[RECORDS SUPPLIED]
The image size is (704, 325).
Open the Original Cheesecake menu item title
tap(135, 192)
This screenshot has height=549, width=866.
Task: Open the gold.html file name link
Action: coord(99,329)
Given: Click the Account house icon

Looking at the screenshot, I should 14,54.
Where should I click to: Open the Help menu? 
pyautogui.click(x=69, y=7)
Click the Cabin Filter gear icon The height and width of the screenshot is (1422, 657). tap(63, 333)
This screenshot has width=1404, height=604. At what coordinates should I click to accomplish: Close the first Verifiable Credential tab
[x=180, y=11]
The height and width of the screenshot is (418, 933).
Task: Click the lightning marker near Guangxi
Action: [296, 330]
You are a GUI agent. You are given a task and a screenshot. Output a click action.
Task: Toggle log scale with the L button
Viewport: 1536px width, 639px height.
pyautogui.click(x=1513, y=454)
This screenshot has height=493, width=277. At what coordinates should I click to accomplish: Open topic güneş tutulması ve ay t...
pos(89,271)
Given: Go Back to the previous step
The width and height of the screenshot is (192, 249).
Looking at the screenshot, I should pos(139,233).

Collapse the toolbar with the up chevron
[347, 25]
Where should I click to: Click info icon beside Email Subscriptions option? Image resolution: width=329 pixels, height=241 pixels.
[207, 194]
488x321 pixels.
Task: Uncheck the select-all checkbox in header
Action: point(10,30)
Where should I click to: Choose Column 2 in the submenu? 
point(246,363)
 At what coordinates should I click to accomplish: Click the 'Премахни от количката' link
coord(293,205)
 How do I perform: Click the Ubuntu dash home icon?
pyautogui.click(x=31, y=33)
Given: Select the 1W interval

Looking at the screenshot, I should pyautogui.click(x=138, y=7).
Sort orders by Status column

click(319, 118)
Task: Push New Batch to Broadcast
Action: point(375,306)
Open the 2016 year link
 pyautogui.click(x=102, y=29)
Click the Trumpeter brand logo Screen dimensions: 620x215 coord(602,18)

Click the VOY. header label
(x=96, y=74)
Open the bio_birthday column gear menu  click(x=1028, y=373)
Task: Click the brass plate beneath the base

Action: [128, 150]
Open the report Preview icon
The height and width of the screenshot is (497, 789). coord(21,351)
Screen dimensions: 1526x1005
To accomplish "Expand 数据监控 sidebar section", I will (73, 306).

[WHAT IS NEEDED] Please write out, exactly as they appear above, only the lines in the stretch from the line with "Where should I click to: Open the Help menu?" through the line with "Click the Cabin".

[ANSWER TO THIS PROBLEM]
Where should I click to: Open the Help menu? 
pyautogui.click(x=69, y=7)
Click the Cabin Filter gear icon The height and width of the screenshot is (1422, 657). tap(63, 333)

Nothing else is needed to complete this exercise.